BATH assay and fluorescence recordings

Sodium phosphate/citric acid buffers (20 mM, pH 3.0, 5.0, 7.0) were prepared by mixing 0.1 M citric acid and 0.1 M dibasic sodium phosphate (Merck, Germany) to the desired pH. Trizma/hydrochloric acid buffers (20 mM, pH 7.0, 9.0) were prepared by equilibrating 0.1 M Trizma buffer with concentrated hydrochloric acid. The salt concentrations were adjusted to 150 and 500 mM using 2.5 M NaCl. All buffers were autoclaved before use. BATH assay was performed as described27. Briefly, overnight cultures of S. aureus, E. faecalis, and S. Enteritidis were washed twice in buffers with defined salt concentration and pH and resuspended in the same buffer to A600 ≈ 0.5. From the resuspended culture, 3 mL was transferred to an acid-washed glass tube, 0.5 mL hexadecane was added, and the mix was vortexed for 90 s. Tubes were left to stand for 20 min to allow phase separation. Using a Pasteur pipette, we recovered the aqueous phase and measured A600. Recovery was calculated as the ratio between A600 of the recovered aqueous phase and that of the culture before mixing with hexadecane. To enable correlation of results from the BATH assay and HS-167 binding to cells, we added HS-167 to resuspensions of bacterial cultures in the designated buffers (A600 ≈ 0.5) and recorded the fluorescence intensity of technical triplicates in a Synergy™ MX plate reader (BioTek, USA). The experiment was performed in biological triplicates, as stated in the figure legend.
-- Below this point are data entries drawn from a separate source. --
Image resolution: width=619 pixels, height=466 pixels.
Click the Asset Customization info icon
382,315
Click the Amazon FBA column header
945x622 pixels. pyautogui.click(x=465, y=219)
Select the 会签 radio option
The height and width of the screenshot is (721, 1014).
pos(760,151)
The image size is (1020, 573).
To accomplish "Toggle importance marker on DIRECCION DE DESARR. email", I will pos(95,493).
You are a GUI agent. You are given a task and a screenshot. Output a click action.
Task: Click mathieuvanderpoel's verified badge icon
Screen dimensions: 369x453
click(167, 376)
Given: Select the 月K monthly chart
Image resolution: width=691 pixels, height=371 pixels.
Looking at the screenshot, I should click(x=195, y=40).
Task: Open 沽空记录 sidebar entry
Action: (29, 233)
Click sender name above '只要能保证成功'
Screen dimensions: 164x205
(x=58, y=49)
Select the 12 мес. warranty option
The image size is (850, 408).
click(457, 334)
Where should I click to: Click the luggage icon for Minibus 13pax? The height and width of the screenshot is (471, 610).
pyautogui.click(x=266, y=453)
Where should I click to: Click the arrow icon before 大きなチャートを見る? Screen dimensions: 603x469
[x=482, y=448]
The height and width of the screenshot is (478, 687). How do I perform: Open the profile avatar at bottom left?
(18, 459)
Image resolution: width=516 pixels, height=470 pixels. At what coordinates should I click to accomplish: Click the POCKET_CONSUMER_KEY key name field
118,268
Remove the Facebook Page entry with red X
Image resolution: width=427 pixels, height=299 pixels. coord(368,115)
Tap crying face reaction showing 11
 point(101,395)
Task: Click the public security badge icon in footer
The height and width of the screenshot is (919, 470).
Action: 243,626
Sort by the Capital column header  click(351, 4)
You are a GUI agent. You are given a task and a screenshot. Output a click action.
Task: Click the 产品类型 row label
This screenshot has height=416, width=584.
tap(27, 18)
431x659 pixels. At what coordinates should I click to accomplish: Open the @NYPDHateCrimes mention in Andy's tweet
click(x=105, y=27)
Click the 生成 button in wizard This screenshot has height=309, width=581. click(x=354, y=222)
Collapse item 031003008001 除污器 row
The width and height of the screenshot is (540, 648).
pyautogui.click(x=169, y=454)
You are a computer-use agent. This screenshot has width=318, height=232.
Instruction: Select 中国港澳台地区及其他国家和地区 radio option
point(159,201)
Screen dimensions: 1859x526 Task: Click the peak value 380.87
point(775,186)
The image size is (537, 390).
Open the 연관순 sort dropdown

Software, data analysis, and statistics

Chemicalize was used for prediction of pH dependent charge distribution (Chemicalize, January 2019, https://chemicalize.com/) developed by ChemAxon (https://www.chemaxon.com). Automated data analysis was performed as described in “Real-time optotracing by 96-well assay with Automated data analysis”). Linear regression was performed separately for every replicate (i.e., each dilution/optoplot) and the stated values represent mean ± SD of the average slope values. Background correction for fluorescence measurements was performed by subtracting the mean blank value (i.e., HS-167 in buffer only) from samples containing HS-167 and bacteria. Prism 8 (GraphPad Software Inc, USA) was used to plot the data and perform statistical tests. To compare the mean values of two different groups two-tailed t-test was used. When multiple t-tests were performed, we used false discovery rate (FDR) method of Benjamini, Krieger, and Yekutiele with desired FDR (Q) = 1%. To compare the mean values of several different groups one-way ANOVA was used. Tukey’s multiple comparisons test was used when all groups were compared to each other. Dunnett’s multiple comparisons test was used when all groups were compared to a control group. F and p values are stated in relevant figure captions. To compare the normalized slopes of Tn mutants to the control (WT, value of 100), we performed a one-sample t-test for each mutant applying α = 0.05. Only mutants showing ≥25% difference from the WT were considered biologically significant.

Reporting summary

Further information on experimental design is available in the Nature Research Reporting Summary linked to this paper.